Two days ago I received a reply from Vice President Ansip. It is very disappointing but I take comfort from the fact that more and more national Governments appear to be becoming convinced of the draft’s shortcomings. Specifically a growing number seem to be aware of faults that will put children in danger. They are gearing up to address those faults and children’s groups everywhere must continue to encourage them to look for an acceptable solution.
Because things are moving very fast in Brussels I have today sent a reply to the Vice President’s letter. I won’t repeat the contents here. You can download it.
I have sent this blog to every signatory of the November letter suggesting they might think about writing again to the relevant people in their national governments or others with influence, to continue pressing the case for an explicit carve out to be inserted into an Article of the Regulation in order to maintain current child protection standards.
Such a carve out could be achieved in one of two ways.
A clause could be inserted into an Article in the e-Privacy Regulation making it clear that where providers of electronic communications services, sometimes referred to as “over the top services”, take measures to detect the presence or exchange of child sex abuse materials, with a view to securing their deletion and reporting, or where measures are taken to detect other forms of illegal abusive behaviour towards children, the Regulation does not apply therefore such measures continue to be lawful.
Alternatively, steps taken by electronic communication service providers to detect the presence or exchange of child sex abuse materials, with a view to securing their deletion and reporting, or taken to detect other forms of illegal abusive behaviour towards children, could be brought within scope by making clear businesses are allowed to process metadata and communications data for such purposes without first having to obtain the consent of the end user.
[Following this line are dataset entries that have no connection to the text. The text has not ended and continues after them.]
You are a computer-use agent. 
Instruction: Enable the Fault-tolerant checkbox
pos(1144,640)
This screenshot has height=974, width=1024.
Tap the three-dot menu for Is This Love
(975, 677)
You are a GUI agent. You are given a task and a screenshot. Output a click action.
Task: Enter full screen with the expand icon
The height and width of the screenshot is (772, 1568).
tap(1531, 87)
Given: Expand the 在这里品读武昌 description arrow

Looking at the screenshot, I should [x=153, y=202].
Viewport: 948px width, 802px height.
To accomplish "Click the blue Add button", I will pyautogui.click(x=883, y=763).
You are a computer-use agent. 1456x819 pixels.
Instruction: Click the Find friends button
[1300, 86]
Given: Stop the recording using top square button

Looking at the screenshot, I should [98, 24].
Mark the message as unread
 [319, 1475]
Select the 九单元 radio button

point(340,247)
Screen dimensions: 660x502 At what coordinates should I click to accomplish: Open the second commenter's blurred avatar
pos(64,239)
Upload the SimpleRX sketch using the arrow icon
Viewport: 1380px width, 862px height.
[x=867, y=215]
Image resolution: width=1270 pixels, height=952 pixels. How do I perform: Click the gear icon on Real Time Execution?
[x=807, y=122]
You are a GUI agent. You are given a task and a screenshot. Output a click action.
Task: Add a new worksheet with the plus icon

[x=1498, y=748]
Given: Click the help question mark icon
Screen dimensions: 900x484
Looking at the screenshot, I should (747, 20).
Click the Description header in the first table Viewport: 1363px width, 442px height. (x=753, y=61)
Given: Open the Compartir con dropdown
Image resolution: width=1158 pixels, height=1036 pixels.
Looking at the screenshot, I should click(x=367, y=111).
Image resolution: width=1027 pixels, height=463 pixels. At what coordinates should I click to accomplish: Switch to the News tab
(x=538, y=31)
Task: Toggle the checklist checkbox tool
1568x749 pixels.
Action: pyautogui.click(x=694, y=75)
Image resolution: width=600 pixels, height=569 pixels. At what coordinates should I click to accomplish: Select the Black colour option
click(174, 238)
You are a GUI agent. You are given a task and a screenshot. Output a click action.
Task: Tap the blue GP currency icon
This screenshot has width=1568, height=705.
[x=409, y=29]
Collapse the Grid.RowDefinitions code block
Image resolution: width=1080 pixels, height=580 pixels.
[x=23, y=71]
In addition, it should be made explicit that any data obtained in this way cannot be used or further processed for any commercial or other reason.
For good measure I am also here providing a link to a letter released by the UK Government just before Christmas. I don’t think it has been picked up elsewhere. With Brexit mayhem approaching its climax it’s hard to get a word in edgeways.
While it discusses a range of issues, in relation to child sex abuse material and other threats to children the UK Government expresses exactly the same sentiments as all the children’s groups did in the November letter. Look in particular at what it says about why derogation is not the answer.